#### [Text shown]

━━━━━━━━

For thirty years, the web has operated on a single assumption: a person sits at a screen, reads a page, and makes a decision. Every protocol we built — HTTP, HTML, CSS, JavaScript — was designed to deliver information to human eyes. That era is not ending, but it is being joined by something fundamentally new.

AI agents are now shopping, booking, negotiating, and paying on behalf of humans. They do not browse. They do not click. They execute. And the infrastructure they need to operate looks nothing like the infrastructure we built for browsers.

Six protocols are creating the plumbing that makes autonomous commerce possible. Together, they form a complete stack — from data access to payment settlement — that will underpin the next era of digital commerce.

This article is the complete map. By the end, you will understand what each protocol does, how they work together, and what your business needs to do about it.

━━━━━━━━

#### [Supplied data]
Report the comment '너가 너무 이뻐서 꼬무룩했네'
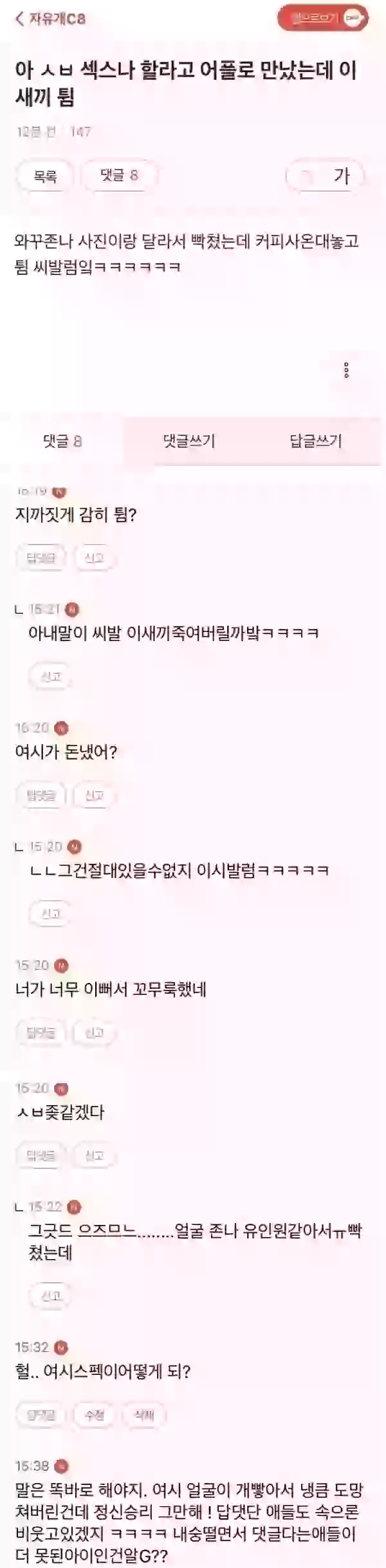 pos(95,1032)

━━━━━━━━

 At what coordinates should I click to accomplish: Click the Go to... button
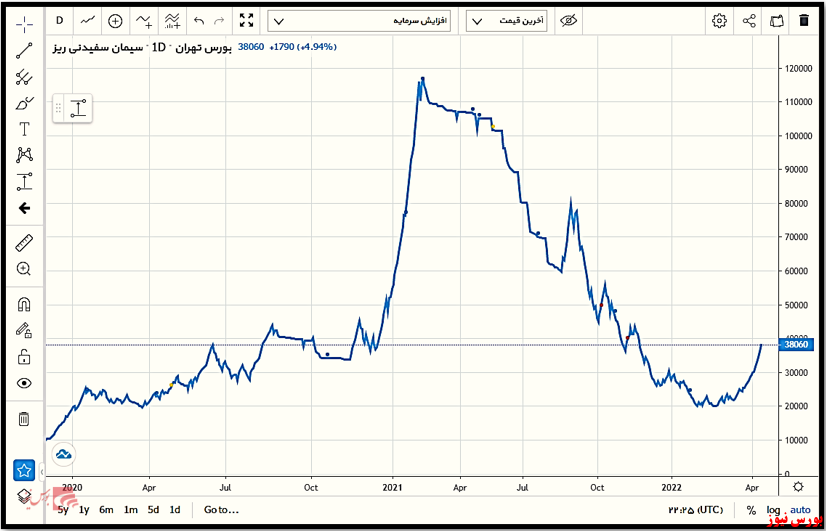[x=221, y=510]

━━━━━━━━

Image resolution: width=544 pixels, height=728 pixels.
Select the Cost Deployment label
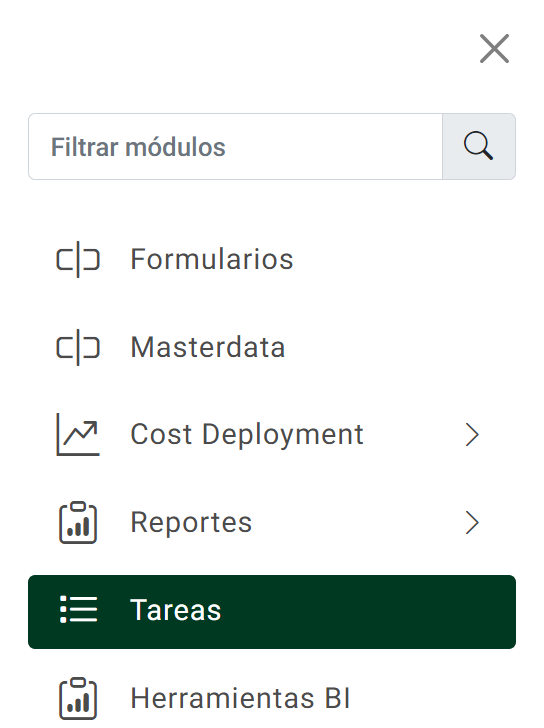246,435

━━━━━━━━

#### [Exercises to complete]
[a] In the passage on AI agents, how many protocols are said to be creating the plumbing that makes autonomous commerce possible?
[b] List every protocol that the passage on AI agents says was designed to deliver information to human eyes.
You won't need the records for this.

#### [Numbered responses]
[a] Six.

[b] HTTP, HTML, CSS, JavaScript